EXTRACTED TEXT START
It is not hard to show that \(\alpha (G) \le \alpha (G/N)\) whenever N is a normal subgroup of G, and if equality holds then N must be an elementary abelian 2-group. It is an interesting question to ask what can we say about G if \(\alpha (G)=\alpha (G/N)\) given some information on G / N. In this paper we characterize equality \(\alpha (G) = \alpha (G/N)\) when G / N is a symmetric group (Theorem 1).

Given a family \(\mathscr {F}\) of groups define

$$\begin{aligned} \alpha _{\mathscr {F}} := \max \{\alpha (G)\ :\ G \in \mathscr {F}\},\qquad m\mathscr {F} := \{G \in \mathscr {F}\ :\ \alpha (G) = \alpha _{\mathscr {F}}\}. \end{aligned}$$

We are interested in computing \(\alpha _{\mathscr {F}}\) and \(m\mathscr {F}\) for various families \(\mathscr {F}\). In this paper we prove the following results.

1. 1.

   If \(\mathscr {F}\) is the family of all finite groups then \(\alpha _{\mathscr {F}}=1\) and \(m\mathscr {F}\) is the family of elementary abelian 2-groups (by 2.2).

2. 2.

   If \(\mathscr {F}\) is the family of non-abelian groups then

   $$\begin{aligned} \alpha _{\mathscr {F}} = 7/8 = \alpha (D_8) \end{aligned}$$

   and \(m \mathscr {F}\) is the family of groups of the form \({C_2}^n \times D_8\) for some \(n \ge 0\) (by Corollary 2).

3. 3.

   If \(\mathscr {F}\) is the family of non-nilpotent groups then

   $$\begin{aligned} \alpha _{\mathscr {F}} = 5/6 = \alpha (S_3) \end{aligned}$$

   and \(m \mathscr {F}\) is the family of groups of the form \({C_2}^n \times S_3\) for some \(n \ge 0\) (by Corollary 2).

4. 4.

   If \(\mathscr {F}\) is the family of non-solvable groups then

   $$\begin{aligned} \alpha _{\mathscr {F}} = 67/120 = \alpha (S_5) \end{aligned}$$

   and \(m \mathscr {F}\) is the family of groups of the form \({C_2}^n \times S_5\) for some \(n \ge 0\) (Theorem 4).

5. 5.
EXTRACTED TEXT END
DATA EXTRACTS START
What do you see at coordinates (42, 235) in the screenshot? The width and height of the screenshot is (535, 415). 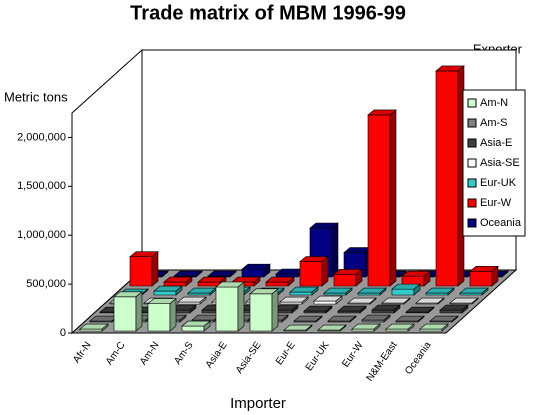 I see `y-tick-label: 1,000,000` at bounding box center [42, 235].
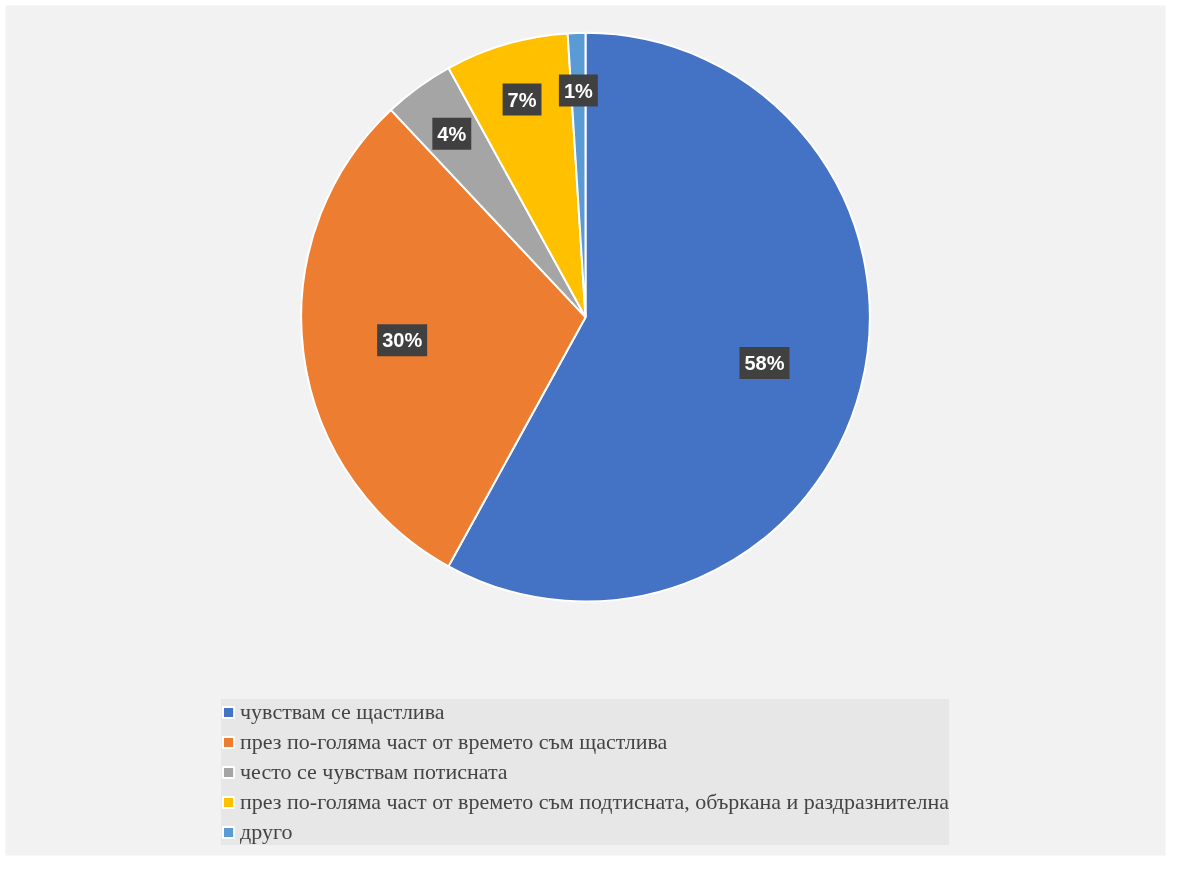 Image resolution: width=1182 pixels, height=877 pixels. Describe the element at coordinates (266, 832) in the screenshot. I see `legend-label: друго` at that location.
DATA EXTRACTS END
DATA EXTRACTS START
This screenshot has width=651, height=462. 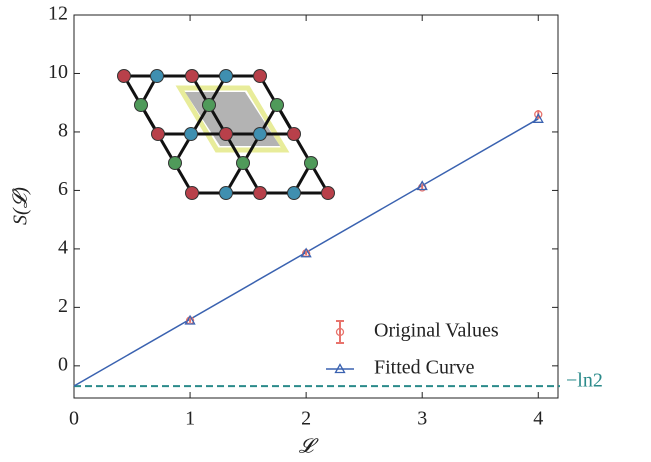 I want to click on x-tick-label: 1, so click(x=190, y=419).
DATA EXTRACTS END
▶ [DIRECTIONS]:
A. In the group theory excerpt, which kind of quotient G/N does the paper use when it characterizes the equality α(G) = α(G/N)?
B. From the group theory excerpt, pull out the passage between "We are interested" and "2-groups (by 2.2).", inclusive.
C. Write what comes next in the group theory excerpt, picking up from where it stops.

▶ [RESPONSES BY TASK]:
A. The case where G/N is a symmetric group.

B.
We are interested in computing \(\alpha _{\mathscr {F}}\) and \(m\mathscr {F}\) for various families \(\mathscr {F}\). In this paper we prove the following results.

1. 1.

   If \(\mathscr {F}\) is the family of all finite groups then \(\alpha _{\mathscr {F}}=1\) and \(m\mathscr {F}\) is the family of elementary abelian 2-groups (by 2.2).

C.
   If \(\mathscr {F}\) is the family of non-supersolvable groups then

   $$\begin{aligned} \alpha _{\mathscr {F}} = 17/24 = \alpha (S_4) \end{aligned}$$

   and \(m \mathscr {F}\) is the family of groups of the form \({C_2}^n \times S_4\) for some \(n \ge 0\) (Theorem 6).

6. 6.

   If p is an odd prime and \(\mathscr {F}\) is the family of non-trivial groups of order divisible only by primes at least p then

   $$\begin{aligned} \alpha _{\mathscr {F}} = 2/p = \alpha (C_p) \end{aligned}$$

   and \(m \mathscr {F} = \{C_p\}\) (Proposition 1).

7. 7.

   If p is an odd prime and \(\mathscr {F}\) is the family of groups G with \(C_p\) as an epimorphic image then

   $$\begin{aligned} \alpha _{\mathscr {F}}=2/p=\alpha (C_p) \end{aligned}$$

   and \(m \mathscr {F}\) is the family of groups which are the direct product of an elementary abelian 2-group and a Frobenius group with 2-elementary abelian Frobenius kernel and Frobenius complements of order p (Proposition 2).

We also classify the groups G with \(\alpha (G) > 3/4\) (Theorem 5), proving in particular that 3 / 4 is the largest non-trivial accumulation point of the set of numbers of the form \(\alpha (G)\). An easy consequence of this (Corollary 3) is that if G is not an elementary abelian 2-group and it has \(|G|-n\) cyclic subgroups then \(|G| \le 8n\). This extends and generalizes the results in Tarnauceanu (2015), as we show right after the corollary. We also give a formula for \(\alpha (G)\) when G is a nilpotent group (Theorem 2) and we study \(\alpha \) of a direct power (Theorem 3) proving that \(G^n\) has roughly \(|G^n|/\varphi (\exp (G))\) cyclic subgroups.

2 Basic Properties of \(\alpha \)

In this section we prove some basic properties of the function \(\alpha \).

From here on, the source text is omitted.